Rebuilt and reinstalled APK.
3/8/26 - 7 Hours
Implemented point at sphere to see the word and category feature.
Implemented click sphere to select the group and make the sphere slightly larger. However, removed this feature later on as if you clicked the gray ones, it would tell you the answer to which group it belongs to.
Sped up fly and rotation speeds to make movement more fluid.
Experimented and changed Noisy 2D plot as another was found with more overlap of points and clusters.
Restructured how in person demo would be done and what tasks I wanted participants to do.
Drafted Google Form for in-person activity
3/9/26 - 5 Hours
Finalized movement and features for VR demo.
Adjusted the pointing feature of the Unity VR as it was off (originally pointing from the face of the controller rather than the front).
Adjusted fonts and sizing of text.
Selected which words for Google Form + Demo I wanted users to compare (nurse, engineer, doctor and hope, artist, envy).
Finalized google form for project
Finalized project for in class demo, redownloaded apk and uploaded.
Added demo setup instructions, activity forms, and instructions for VR movement to timeline.
Selected timelot for AVP Unity Lab.
Downlaoded setup for Korey and Justin's activities.
3/10/26 - 4 Hours
Analyzed responses from Demo Google form, studied all graphs generated.
Reviewed feedback from Demo form.
Decided key takeaways and project steps and which graphs were meaningful
Drew relevant conclusions
Created final project presentation and began filling it out.
3/11/26 - 6 Hours
Completed final project presentation
Included doctor/nurse/engineer accuracy breakdown, cluster rating averages, mystery dot accuracy by condition, usefulness ratings, qualitative themes.
Added 6 Pages to wiki under "VR Visualization Software" as the deliverables for Project 1. These include a tutorial, comparison table, a page about when to use 2d vs 3d, video demos, and a full project walkthrough with code/technical output, in-person demo, and google form analysis.
Added base Passthrough AR Implementation (Did not have time to add images of this to the slides but will add them to my wiki pages/deliverables).
Added new scripts and objects to Unity in order to accomplish.
Result: word spheres float in the physical room at table height. Users walk between the emotion cluster and profession cluster. Thus, there are now 2 apks for the project: 1 in VR only, 1 with AR. Wanted to implement a switching feature using buttons or triggers but did not have time.
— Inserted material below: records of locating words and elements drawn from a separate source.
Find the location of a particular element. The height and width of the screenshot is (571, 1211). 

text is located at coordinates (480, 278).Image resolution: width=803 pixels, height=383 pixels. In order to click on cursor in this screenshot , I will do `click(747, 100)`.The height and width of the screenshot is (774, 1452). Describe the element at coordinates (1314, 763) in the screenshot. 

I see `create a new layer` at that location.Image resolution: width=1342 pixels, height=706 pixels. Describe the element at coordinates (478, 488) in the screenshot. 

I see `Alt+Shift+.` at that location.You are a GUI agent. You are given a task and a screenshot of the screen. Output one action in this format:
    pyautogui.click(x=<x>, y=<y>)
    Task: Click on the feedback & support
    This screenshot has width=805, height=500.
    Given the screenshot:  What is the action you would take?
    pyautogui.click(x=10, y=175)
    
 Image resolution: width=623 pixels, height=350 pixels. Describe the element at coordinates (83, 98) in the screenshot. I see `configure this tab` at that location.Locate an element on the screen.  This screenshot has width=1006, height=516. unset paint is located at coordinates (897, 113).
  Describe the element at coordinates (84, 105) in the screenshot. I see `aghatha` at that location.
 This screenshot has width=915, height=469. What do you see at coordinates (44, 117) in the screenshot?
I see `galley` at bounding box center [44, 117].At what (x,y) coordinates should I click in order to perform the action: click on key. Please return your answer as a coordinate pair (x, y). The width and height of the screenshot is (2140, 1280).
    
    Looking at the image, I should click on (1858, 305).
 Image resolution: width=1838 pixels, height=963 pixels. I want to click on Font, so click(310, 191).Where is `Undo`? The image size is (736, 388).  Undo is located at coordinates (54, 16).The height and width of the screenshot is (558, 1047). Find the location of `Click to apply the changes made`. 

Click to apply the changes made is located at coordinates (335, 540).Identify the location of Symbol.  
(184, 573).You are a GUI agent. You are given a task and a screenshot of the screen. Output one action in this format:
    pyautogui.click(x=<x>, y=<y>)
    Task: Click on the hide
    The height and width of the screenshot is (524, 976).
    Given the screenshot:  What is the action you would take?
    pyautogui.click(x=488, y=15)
Did not have time to add the annotation feature from original plan.
Worked on Journal entries and reorganized.
3/12/26 - 3 Hours
Worked on Journal entries and reorganized.
Added screenshots to Activity Board.
Went through and completed all google forms from past activities.
Wrote short evaluation of my progress in class along with the grade I deserve and emailed to Aarav and David.
Completed Setup steps for Apply Unity Vision Pro Lab.